─── RECORDS TO USE ───

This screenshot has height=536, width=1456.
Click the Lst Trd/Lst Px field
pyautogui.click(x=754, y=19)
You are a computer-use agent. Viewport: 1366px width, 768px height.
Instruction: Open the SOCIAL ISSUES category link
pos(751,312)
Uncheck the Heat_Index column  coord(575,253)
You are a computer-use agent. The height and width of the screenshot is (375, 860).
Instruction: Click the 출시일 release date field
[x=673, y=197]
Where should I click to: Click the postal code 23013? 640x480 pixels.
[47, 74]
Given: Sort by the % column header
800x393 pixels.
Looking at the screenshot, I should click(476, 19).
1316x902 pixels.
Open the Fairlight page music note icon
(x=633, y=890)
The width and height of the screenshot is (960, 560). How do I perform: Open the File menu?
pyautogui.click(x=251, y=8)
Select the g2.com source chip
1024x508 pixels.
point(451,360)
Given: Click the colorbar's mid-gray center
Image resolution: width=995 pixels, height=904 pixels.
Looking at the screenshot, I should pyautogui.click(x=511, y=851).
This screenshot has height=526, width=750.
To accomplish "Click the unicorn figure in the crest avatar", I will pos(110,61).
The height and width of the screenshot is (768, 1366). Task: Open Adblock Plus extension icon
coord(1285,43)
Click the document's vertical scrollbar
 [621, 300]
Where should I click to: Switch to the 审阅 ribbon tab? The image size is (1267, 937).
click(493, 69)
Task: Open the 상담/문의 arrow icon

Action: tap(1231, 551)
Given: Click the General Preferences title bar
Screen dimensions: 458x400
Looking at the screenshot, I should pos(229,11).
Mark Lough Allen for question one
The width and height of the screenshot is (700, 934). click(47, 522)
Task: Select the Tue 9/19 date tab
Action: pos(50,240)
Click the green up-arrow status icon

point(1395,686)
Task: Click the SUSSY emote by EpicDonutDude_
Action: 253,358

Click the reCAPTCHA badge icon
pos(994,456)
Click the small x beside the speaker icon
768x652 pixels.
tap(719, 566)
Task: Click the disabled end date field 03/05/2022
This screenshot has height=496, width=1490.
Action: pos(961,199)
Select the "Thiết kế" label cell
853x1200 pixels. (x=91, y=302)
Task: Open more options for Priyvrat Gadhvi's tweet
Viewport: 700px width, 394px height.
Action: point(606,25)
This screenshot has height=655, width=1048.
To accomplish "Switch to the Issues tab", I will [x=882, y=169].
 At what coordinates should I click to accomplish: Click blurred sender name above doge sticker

───

### YOUR INSTRUCTIONS
Recopy all the entries faithfully, leaving none out.

### EXERCISE OUTPUT
This screenshot has height=536, width=1456.
Click the Lst Trd/Lst Px field
pyautogui.click(x=754, y=19)
You are a computer-use agent. Viewport: 1366px width, 768px height.
Instruction: Open the SOCIAL ISSUES category link
pos(751,312)
Uncheck the Heat_Index column  coord(575,253)
You are a computer-use agent. The height and width of the screenshot is (375, 860).
Instruction: Click the 출시일 release date field
[x=673, y=197]
Where should I click to: Click the postal code 23013? 640x480 pixels.
[47, 74]
Given: Sort by the % column header
800x393 pixels.
Looking at the screenshot, I should click(476, 19).
1316x902 pixels.
Open the Fairlight page music note icon
(x=633, y=890)
The width and height of the screenshot is (960, 560). How do I perform: Open the File menu?
pyautogui.click(x=251, y=8)
Select the g2.com source chip
1024x508 pixels.
point(451,360)
Given: Click the colorbar's mid-gray center
Image resolution: width=995 pixels, height=904 pixels.
Looking at the screenshot, I should pyautogui.click(x=511, y=851).
This screenshot has height=526, width=750.
To accomplish "Click the unicorn figure in the crest avatar", I will pos(110,61).
The height and width of the screenshot is (768, 1366). Task: Open Adblock Plus extension icon
coord(1285,43)
Click the document's vertical scrollbar
 [621, 300]
Where should I click to: Switch to the 审阅 ribbon tab? The image size is (1267, 937).
click(493, 69)
Task: Open the 상담/문의 arrow icon

Action: tap(1231, 551)
Given: Click the General Preferences title bar
Screen dimensions: 458x400
Looking at the screenshot, I should pos(229,11).
Mark Lough Allen for question one
The width and height of the screenshot is (700, 934). click(47, 522)
Task: Select the Tue 9/19 date tab
Action: pos(50,240)
Click the green up-arrow status icon

point(1395,686)
Task: Click the SUSSY emote by EpicDonutDude_
Action: 253,358

Click the reCAPTCHA badge icon
pos(994,456)
Click the small x beside the speaker icon
768x652 pixels.
tap(719, 566)
Task: Click the disabled end date field 03/05/2022
This screenshot has height=496, width=1490.
Action: pos(961,199)
Select the "Thiết kế" label cell
853x1200 pixels. (x=91, y=302)
Task: Open more options for Priyvrat Gadhvi's tweet
Viewport: 700px width, 394px height.
Action: point(606,25)
This screenshot has height=655, width=1048.
To accomplish "Switch to the Issues tab", I will [x=882, y=169].
 At what coordinates should I click to accomplish: Click blurred sender name above doge sticker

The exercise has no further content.